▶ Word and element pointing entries
┌────────

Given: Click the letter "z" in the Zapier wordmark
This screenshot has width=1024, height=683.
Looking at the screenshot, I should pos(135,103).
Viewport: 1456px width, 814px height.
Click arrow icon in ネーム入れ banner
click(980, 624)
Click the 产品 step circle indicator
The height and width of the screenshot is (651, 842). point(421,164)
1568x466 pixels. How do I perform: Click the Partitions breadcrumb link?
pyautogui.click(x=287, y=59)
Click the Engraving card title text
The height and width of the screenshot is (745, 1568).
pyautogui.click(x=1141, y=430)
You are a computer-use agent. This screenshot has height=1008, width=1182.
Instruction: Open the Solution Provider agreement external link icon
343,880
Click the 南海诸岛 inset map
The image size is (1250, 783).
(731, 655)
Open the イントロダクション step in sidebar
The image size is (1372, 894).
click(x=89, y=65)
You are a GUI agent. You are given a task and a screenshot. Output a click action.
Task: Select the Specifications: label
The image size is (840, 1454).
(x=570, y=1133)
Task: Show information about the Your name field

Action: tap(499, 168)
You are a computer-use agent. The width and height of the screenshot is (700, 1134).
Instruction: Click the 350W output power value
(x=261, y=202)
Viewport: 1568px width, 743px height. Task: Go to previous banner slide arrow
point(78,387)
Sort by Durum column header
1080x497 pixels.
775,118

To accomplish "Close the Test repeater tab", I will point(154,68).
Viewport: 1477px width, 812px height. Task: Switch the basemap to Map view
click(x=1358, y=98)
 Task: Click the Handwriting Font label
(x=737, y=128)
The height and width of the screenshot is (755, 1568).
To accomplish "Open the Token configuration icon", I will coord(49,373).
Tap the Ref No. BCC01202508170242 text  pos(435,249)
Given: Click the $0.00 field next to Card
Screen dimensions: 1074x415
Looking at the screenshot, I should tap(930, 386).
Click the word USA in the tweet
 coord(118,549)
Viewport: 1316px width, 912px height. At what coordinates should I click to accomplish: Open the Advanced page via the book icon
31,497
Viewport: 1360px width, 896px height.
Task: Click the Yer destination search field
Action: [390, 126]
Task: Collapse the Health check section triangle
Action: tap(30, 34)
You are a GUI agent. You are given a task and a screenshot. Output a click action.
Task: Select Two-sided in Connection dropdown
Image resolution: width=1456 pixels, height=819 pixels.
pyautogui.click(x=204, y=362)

└────────

▶ Instructions for the task
Repeat the lines of the entries exactly, from the first line up to and including the line that contains "click(980, 624)".

▶ Exercise answer
Given: Click the letter "z" in the Zapier wordmark
This screenshot has width=1024, height=683.
Looking at the screenshot, I should pos(135,103).
Viewport: 1456px width, 814px height.
Click arrow icon in ネーム入れ banner
click(980, 624)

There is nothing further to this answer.